> Text block:
# Showing Baby J



## HiTideGoldens (Dec 29, 2009)

Which show is it!?!?!?! I hope it's one I'm going to, I can cheer you on! I think you should definitely do it.


----------



## CarolinaCasey (Jun 1, 2007)

I don't know if this is a good idea. The reason is because, if she wasn't sold to you as a show puppy, she might not represent what the breeder wants "out there" to show for her breeding program even if she is an awesome pet. Also, she likely doesn't have full registration which wouldn't allow her to be shown in conformation. I know that Baby J is beautiful but I think that she will be happier at home.


----------



## Claire's Friend (Feb 26, 2007)

I think they would love for me to show her, but you're right, I better ask. The show is a Norcal show in Pleasanton in Oct.


----------



## HiTideGoldens (Dec 29, 2009)

I didn't even think of that, I assumed you had spoken to your breeder about showing her. Definitely talk to them first.

I will possibly be at NorCal. I went last year and it was really fun! Total GR disneyland


----------



## kwhit (Apr 7, 2008)

Claire's Friend said:


> The show is a Norcal show in Pleasanton in Oct.


This is the best show! I go every year...love to look at all the merchandise. We should plan to all meet up there.


----------



## Claire's Friend (Feb 26, 2007)

Well then I will definately plan on going either way. Should be fun !!!


----------



## Karen519 (Aug 21, 2006)

*Baby J*

When do you get Baby J?
How is Jelly Bean?


----------



## Claire's Friend (Feb 26, 2007)

Baby J comes home June 19th. Mary is keeping Jelly Bean forever, so she will be my niece dog. She is doing great and will probably end up being Baby J's best friend.


----------



## Karen519 (Aug 21, 2006)

*Susan Marie*

Won't be long now until Baby J is home!
SO glad that Mary is keeping Jelly Bean forever and that the girls will be friends!!


----------

> Given information:
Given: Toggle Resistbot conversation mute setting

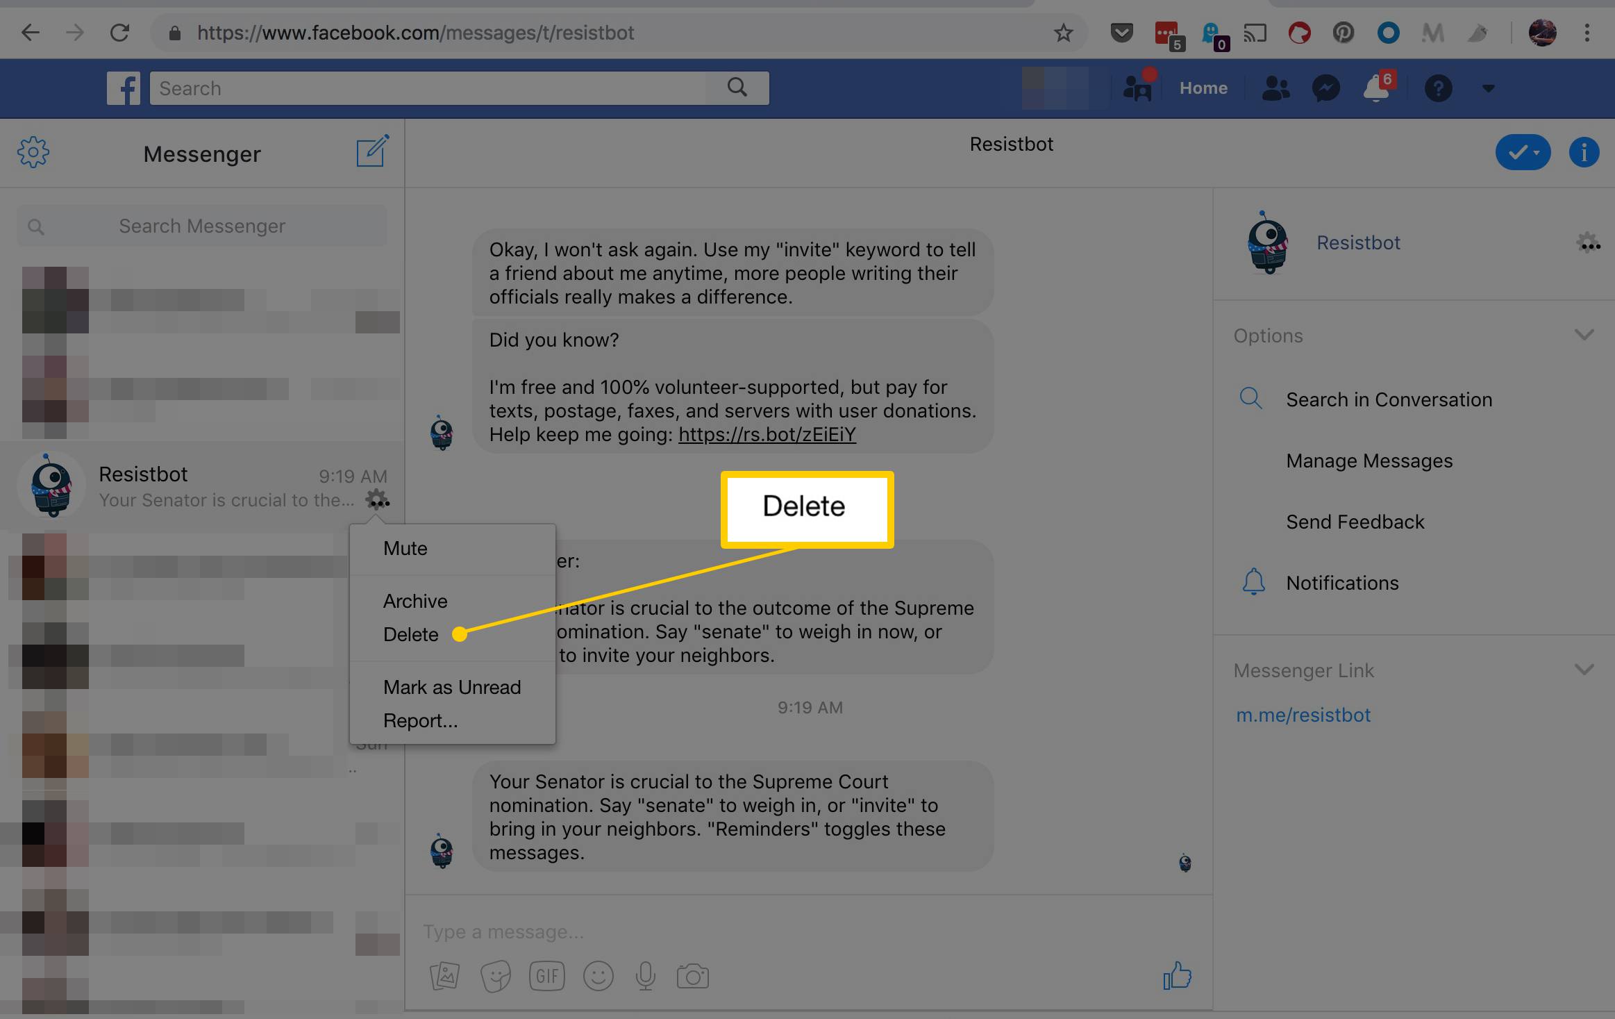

> Directions for this task: Please sum up the forum thread about showing Baby J in two sentences.

> Expected output: Claire's Friend is thinking about showing Baby J at a NorCal show in Pleasanton in October, and HiTideGoldens encourages it. CarolinaCasey warns that the breeder may not want her shown and that she likely lacks full registration, so Claire's Friend agrees to ask the breeder, plans to attend the show either way, and reports that Baby J comes home June 19th and that Mary is keeping Jelly Bean forever.